◆ **Exercise brief**
Where in the entries below does "screenshot" appear? Copy every line that has it.

+ + + + + + +

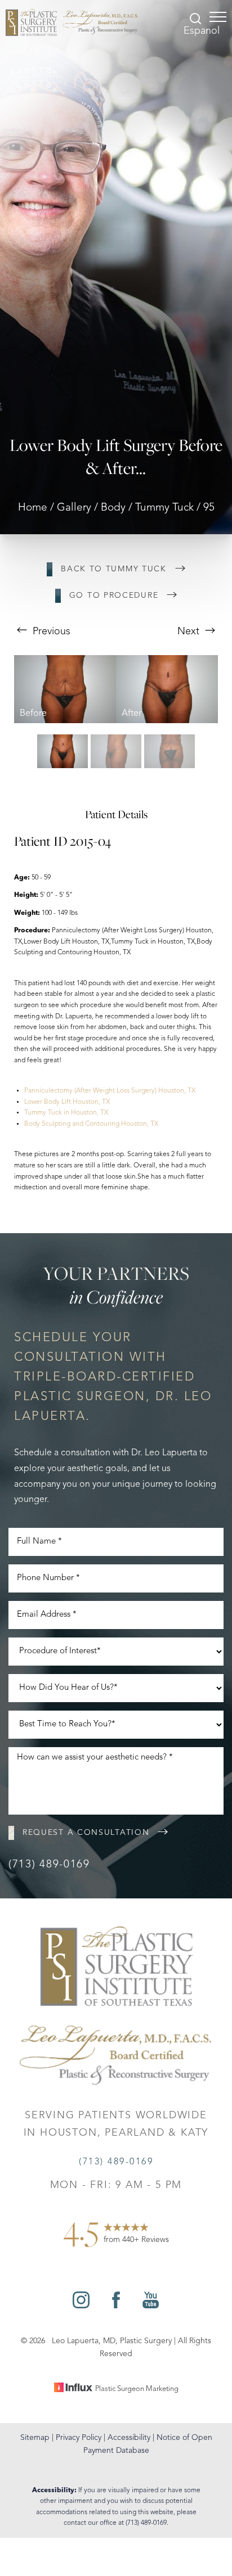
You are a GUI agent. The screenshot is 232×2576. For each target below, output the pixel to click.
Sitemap (35, 2438)
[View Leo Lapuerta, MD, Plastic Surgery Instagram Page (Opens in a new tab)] (81, 2305)
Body (113, 508)
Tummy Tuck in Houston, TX (66, 1112)
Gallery (74, 508)
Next (189, 631)
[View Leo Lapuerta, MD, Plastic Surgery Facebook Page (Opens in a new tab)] (116, 2305)
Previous (50, 631)
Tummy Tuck (164, 508)
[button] (217, 17)
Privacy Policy (78, 2438)
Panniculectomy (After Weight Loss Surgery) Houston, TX (109, 1091)
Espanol (202, 31)
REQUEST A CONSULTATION (86, 1833)
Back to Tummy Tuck (114, 569)
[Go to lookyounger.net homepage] (72, 22)
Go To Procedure (114, 595)
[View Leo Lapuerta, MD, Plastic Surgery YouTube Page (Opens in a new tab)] (150, 2305)
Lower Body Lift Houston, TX (67, 1102)
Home (32, 508)
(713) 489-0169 (49, 1865)
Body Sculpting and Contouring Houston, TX (91, 1124)
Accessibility (129, 2438)
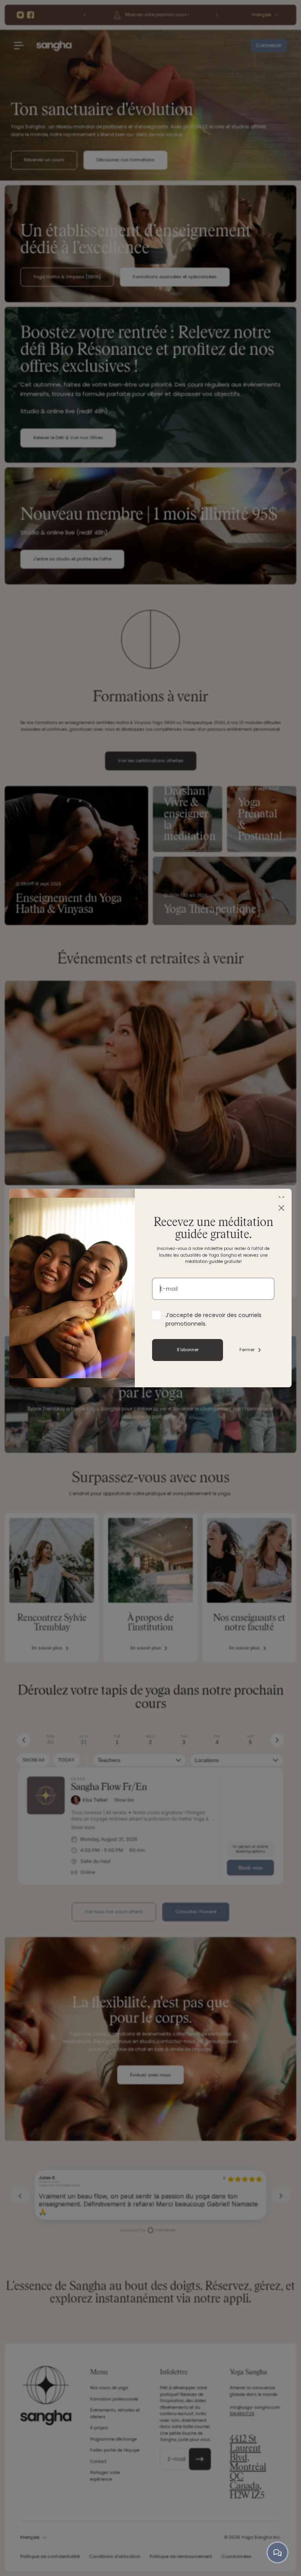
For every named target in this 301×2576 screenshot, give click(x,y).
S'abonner (188, 1349)
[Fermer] (281, 1208)
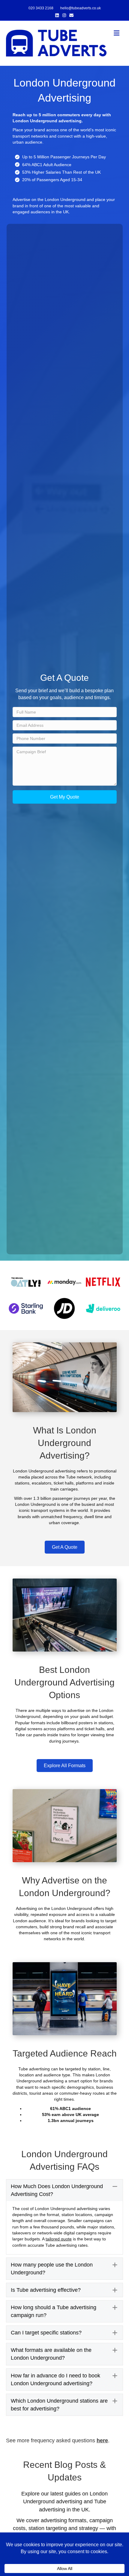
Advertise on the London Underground (49, 199)
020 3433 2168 (40, 8)
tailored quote (59, 2238)
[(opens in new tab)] (26, 1282)
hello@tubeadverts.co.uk (80, 8)
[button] (65, 797)
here (102, 2440)
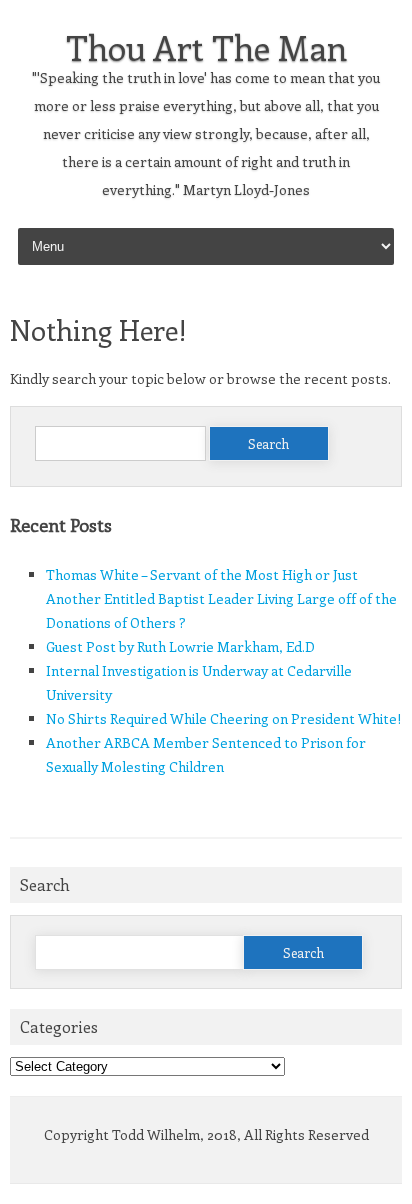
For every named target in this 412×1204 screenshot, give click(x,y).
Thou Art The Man (206, 47)
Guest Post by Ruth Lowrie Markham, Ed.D (180, 646)
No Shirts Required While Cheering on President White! (223, 718)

+ + + + + + +

◆ **Solution**
You are a GUI agent. The screenshot is 232×2576. For each target below, output the pixel to click.
For every named target in this 301×2576 screenshot, give click(x,y).
For every named target in this 412×1204 screenshot, give click(x,y).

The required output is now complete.